The "Anthropic Principle" is a philosophical concept that was posited by an astronomer and physicist named Robert Dicke, who noted that our observations about the universe must be limited to a specific collection of properties because we exist.
In other words: that we are around to observe the universe implies the universe must have properties that allow for the existence of life capable of doing such observation.
Thus, the universe must be a certain age, must contain certain elements, and so on, because if it didn't contain the things we require to exist, we wouldn't be here to notice that dearth.
There are two primary versions of this theory stemming from the main concept: the weak anthropic principle (WAP) and the strong anthropic principle (SAP).
The SAP makes the teleological claim that the universe has been fine-tuned or cultivated in some way to ensure that life arises and persists—more of an ideological statement than a scientific one—while the WAP says that the properties we observe in the universe that we could interpret as being too coincidental, and thus possibly the work of some kind of godlike watchmaker figure, are the only possible way things could have been, because had these variables not been as they are we wouldn't exist to speculate about them.
We couldn't very well look out into the universe and see that carbon hasn't formed for instance, because we are carbon-based life, and thus we couldn't have arisen during earlier periods of universal development when carbon didn't exist.

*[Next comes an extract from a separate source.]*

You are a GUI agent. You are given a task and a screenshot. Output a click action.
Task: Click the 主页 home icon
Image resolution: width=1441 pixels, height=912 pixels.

This is less a testable theory, then, and more a framing of how things seem to be based on the undeniable reality (in the context of this philosophical standpoint, at least) that we exist and are capable of observing the universe.
So while it's possible to look at physical reality and assume that it is as it is because someone or something wanted us to come into being, the WAP conception posits that there's no other way things could have been because if they were not as they are—at least in terms of variables that allow or disallow the emergence of human life (the mass of the electron, the strength of gravity, etc)—we wouldn't be having this conversation.
Coincidences that might be presented as evidence for higher beings that want us to exist, then, may be not coincidences, but rather necessary ingredients for us to be around to speculate on such things.
This doesn't mean that a universe without carbon cannot have life, as well, or that the other variables necessary for humans to have arisen are vital to the existence of something capable of observing the universe.
For those other theoretical sorts of life, though, their necessities would be (somewhat or dramatically) different from ours, which means their universal setup might never overlap with our own—which in turn would mean that their version of the Anthropic Principle would be conceptually the same, but the specifics would vary.
My take on WAP is that, if there are a gamut of universes out there and their number is large enough, the probability of existing an universe just like ours will approach 1 (one).